There is a perfect place to eat near the Pink Street – the Time Out Market. That’s another place that had been unknown to me before this trip. While there is a vast array of restaurants I could recommend in the zones of Bairro Alto, Chiado, and Baixa, this place provides you an opportunity to choose from a variety of restaurants that offer typical Portuguese fish dishes, many healthy options, but also the delicious Santini ice cream.
After the Time Out the option is yours – for partying hard it’s better to stay around Pink Street, while you might want to take your way up to Bairro Alto or even enjoy the unforgettable Sao Pedro de Alcantara viewpoint.
2)A dreamy Saturday
Mornings in Lisbon are quiet and barely anything opens before 9 am or even 10 am. Don’t plan to wake up too early in the morning unless it’s you general habit or you want to take some sunrise pictures at the Praca do Comercio square or on the sides of Alfama, for instance.
The greatest ideas to do at about 10 am is to go up the Rua Augusta Arch. It costs 2.5 euros and elevator takes you almost to the top, while the rooftop terrace is only accessible by stairs, which makes it inaccessible for some people.
The views from this top are absolutely stunning, but I was even luckier than most travelers – I had an opportunity to see the Tagus side, bathed by the beautiful morning sun, while the city side was dark, rainy and – the rainbow appeared right suddenly!
After this cute morning enjoyment, I would suggest you taking the subway and meet another part of the city before the lunch time. You can opt for the great Gulbenkian Museum if you are a real art lover, but what I did that weekend was a visit to the Fronteira Palace, a noble home that is still used by the family that built it back in the XVII century.
Beautiful gardens, fountains, pieces of arts and splendid salons of this palace will conquer you. The palace is opened only in the mornings every day except Sundays and the tour is guided – if you need some help in finding the useful information about this place, and how to get there, feel free to contact me.

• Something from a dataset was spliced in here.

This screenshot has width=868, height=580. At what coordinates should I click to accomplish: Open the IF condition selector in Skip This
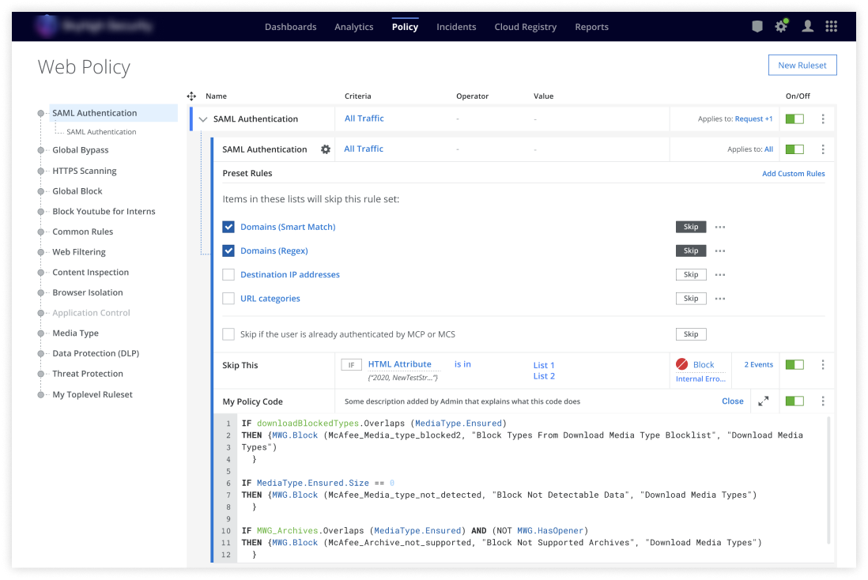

There is a nice alternative to this option, which might be perfect for young travelers, particularly for sports fans. The Luz stadium, owned by the football club of Benfica has an extraordinary museum. It was actually the first time I visited this kind of museum, and I plan to visit more football club museums and stadiums around Europe and write an article about them. The visit to the museum comes with a short and cute tour over the stadium when the best part is a moment of meeting live eagles, the club’s symbol.
I visited both the palace and the stadium that day, but I would even suggest you visiting only one of these attractions, particularly in the fall or winter, to save a bit of daylight for walks around historical Lisbon. If you are doing this weekend trip in the summer, both places are recommended!
Back to the so-called historical center, take a walk around Alfama, or take a tram ride on tram number 28 if haven’t done so during your previous visit. Find the viewpoint of Graca that provides a view that is slightly different that the one of the São Jorge Castle.
Feel free to get lost on the streets of Alfama. You will find your way back to reality quickly and with no pain. Notice the azulejos-covered walls, notice a lot of smaller, unexpected viewpoints.
3)Having dinner at the Museum of Beer
Have you ever listened to fado? If you are a fan Alfama is a perfect place to stay for a dinner or drinks, but I will suggest you something else.
Back to the Praca do Comercio, in the late afternoon, when the dark replaces the daylight, the atmosphere gets another magic. You might notice something called “the sexiest WC on the Earth”, and trust me this is a real set of bathrooms, restrooms, toilets, WCs or whatever you call it. The ticket costs 1 euro and you have a unique opportunity to purchase toilet paper in several colors.
After seeing this curiosity, notice another place. The “Museu da Cerveja” is the name of a restaurant, BUT it has a museum inside, the Museum of Beer. For three euros you will get a mug of craft beer and the entrance to this beautiful and cool gallery space. Having dinner in that restaurant is a good idea either. The terrace is heated up when the weather is cold, enough that sitting on the terrace feels comfortable. The excellent creative atmosphere is included along with the tasty Portuguese dishes made with innovative and creative recipes.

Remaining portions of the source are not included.